Effect of aloin on some gene biomarkers for epithelial-mesenchymal transition in breast cancer in vitro compared to an anthracycline analog (Doxorubicin)

Abstract

Article history: Received 19 July 2020 Accepted 19 August 2020 Epithelial-mesenchymal transition (EMT) is a biologic process that permits an epithelial cell to undergo multiple biochemical changes that enable it to assume a mesenchymal cell phenotype with enhanced migratory capacity and invasiveness. In the present study, the cytotoxic activity of aloin, a natural anthraquinone glycoside, was assessed against a breast cancer cell line (T47D) using MTT and clonogenic assays, compared to doxorubicin, an anthracycline analog. The effects of exposure of T47D tumor cells to IC50 values of aloin and doxorubicin (181.5 and 0.17 μM, respectively) for 72 h on the mRNA expression levels of a nonreceptor tyrosine kinase (JAK2), a transcription factor (STAT5a) and some biomarkers for EMT were evaluated to provide new prognostic and therapeutic markers for estrogen receptor-positive breast cancer progression.
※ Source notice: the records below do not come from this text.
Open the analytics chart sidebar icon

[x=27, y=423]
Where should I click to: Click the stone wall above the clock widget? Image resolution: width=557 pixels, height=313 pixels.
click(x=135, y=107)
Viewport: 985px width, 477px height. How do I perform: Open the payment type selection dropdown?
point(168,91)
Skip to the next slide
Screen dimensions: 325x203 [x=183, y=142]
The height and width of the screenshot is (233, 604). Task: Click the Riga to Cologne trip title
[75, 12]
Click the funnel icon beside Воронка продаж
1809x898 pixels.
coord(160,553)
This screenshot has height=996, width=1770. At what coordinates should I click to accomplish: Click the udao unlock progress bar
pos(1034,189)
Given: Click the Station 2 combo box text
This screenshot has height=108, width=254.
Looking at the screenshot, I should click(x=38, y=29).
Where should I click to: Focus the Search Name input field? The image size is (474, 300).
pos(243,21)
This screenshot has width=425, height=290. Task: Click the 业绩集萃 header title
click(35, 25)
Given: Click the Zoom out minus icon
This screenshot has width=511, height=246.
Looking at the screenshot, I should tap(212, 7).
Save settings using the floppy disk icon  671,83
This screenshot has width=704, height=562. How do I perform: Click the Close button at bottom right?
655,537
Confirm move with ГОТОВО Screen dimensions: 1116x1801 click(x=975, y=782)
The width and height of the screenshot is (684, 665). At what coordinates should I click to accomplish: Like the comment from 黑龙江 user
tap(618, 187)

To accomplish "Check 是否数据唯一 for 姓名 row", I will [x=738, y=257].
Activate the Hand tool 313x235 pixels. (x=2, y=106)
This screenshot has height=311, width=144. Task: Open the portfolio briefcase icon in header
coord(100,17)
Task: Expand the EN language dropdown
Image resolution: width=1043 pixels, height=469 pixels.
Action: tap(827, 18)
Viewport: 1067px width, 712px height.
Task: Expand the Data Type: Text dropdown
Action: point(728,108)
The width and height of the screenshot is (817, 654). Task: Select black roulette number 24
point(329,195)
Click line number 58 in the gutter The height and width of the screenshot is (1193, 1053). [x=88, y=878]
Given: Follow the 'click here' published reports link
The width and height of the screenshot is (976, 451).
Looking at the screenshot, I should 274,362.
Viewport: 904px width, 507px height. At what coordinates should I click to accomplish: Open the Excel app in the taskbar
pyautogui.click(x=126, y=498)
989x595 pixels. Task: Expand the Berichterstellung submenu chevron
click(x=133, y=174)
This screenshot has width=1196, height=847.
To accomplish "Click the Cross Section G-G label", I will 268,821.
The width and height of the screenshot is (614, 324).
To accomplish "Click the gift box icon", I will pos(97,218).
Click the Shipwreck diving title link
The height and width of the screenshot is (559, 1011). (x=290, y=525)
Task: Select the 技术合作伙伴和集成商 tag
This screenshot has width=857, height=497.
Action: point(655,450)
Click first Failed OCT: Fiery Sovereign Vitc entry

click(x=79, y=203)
Exposure to aloin down-regulated the expression levels of JAK2, STAT5a and vimentin mRNA in T47D cells, while the expression levels of E-cadherin and ZO-1 mRNA were not significantly changed. On the other hand, exposure of breast tumor cells to doxorubicin up-regulated the expression of E-cadherin mRNA, whereas the expression levels of JAK2, STAT5a, ZO-1 and vimentin mRNA were not affected. In conclusion, the chemosensitivity of aloin towards breast tumor cells is due to inhibition of JAK2/STAT5a signaling, which results in the inhibition of vimentin expression as a mesenchymal marker of EMT.